Quantcast
Viewing all articles
Browse latest Browse all 2993

How will Trump’s trade war with Canada, Mexico, China impact the Philippines?

MANILA, Philippines –A former Bangko Sentral ng Pilipinas (BSP) economist has weighed in on the possible impact of US President Donald Trump’s trade war with Canada, Mexico, and China on the Philippines.

Former BSP deputy governor for monetary and economics sector Diwa Guinigundo told radio station DZBB that the tariffs will first hit Filipinos in the US. There are roughly 4.2 million Filipinos in the US, and around 900,000 in Canada, according to government data.

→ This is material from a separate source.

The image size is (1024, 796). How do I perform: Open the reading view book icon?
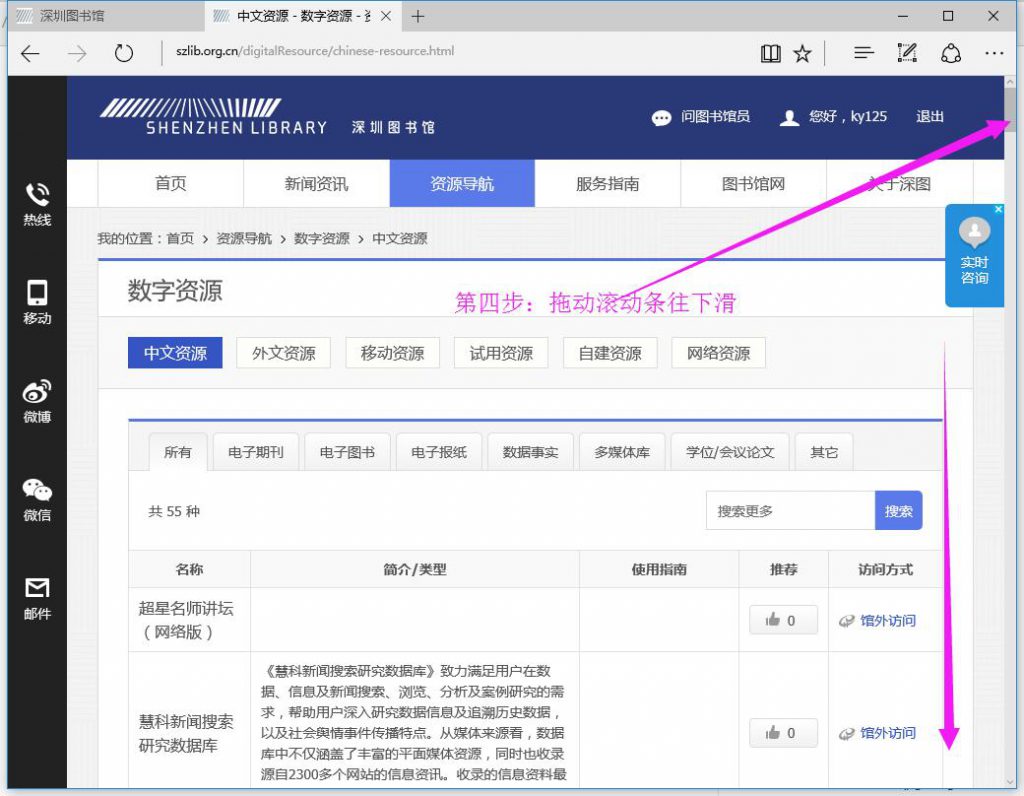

Trump slapped a 10% levy on Canadian oil, while oil imports from Mexico will be hit with a 25% tariff. Ottawa, Mexico City and Beijing have since vowed to impose retaliatory tariffs against the US.

Guinigundo said the tariffs will not only raise gasoline prices in the US, but the cost to transport many other goods as well.

Tataas ang presyo ng langis, tataas ang presyo ng gasolina, tataas ang mga produkto na nakadepende, nakaasa sa langis. So ‘yun ang pagkain, ang mga damit na kanilang sinusuot,” he explained.

(If oil prices rise, gas prices will climb, as well as the cost of products that depend on oil. So that’s food, the clothes that they wear.)

Higher commodity prices will trigger faster inflation rates in the US. Guinigundo warned that this will prevent Washington’s central bank, the Federal Reserve or Fed, from continuing its easing cycle on interest rates.

The former central bank deputy governor pointed out that the Fed’s possible hiking of interest rates due to inflation will affect foreign portfolio investments (FPIs) entering the Philippines since the BSP is still in its easing cycle.

“The capital, foreign portfolio investments (FPIs) could leave the Philippines and go back to America because the interest rates back home are higher,” Guinigundo said in Filipino.

FPIs — also known as hot money — are investments that can enter and leave a country’s financial markets easier than foreign direct investments. Examples of FPIs include stock market securities, as well as government bonds.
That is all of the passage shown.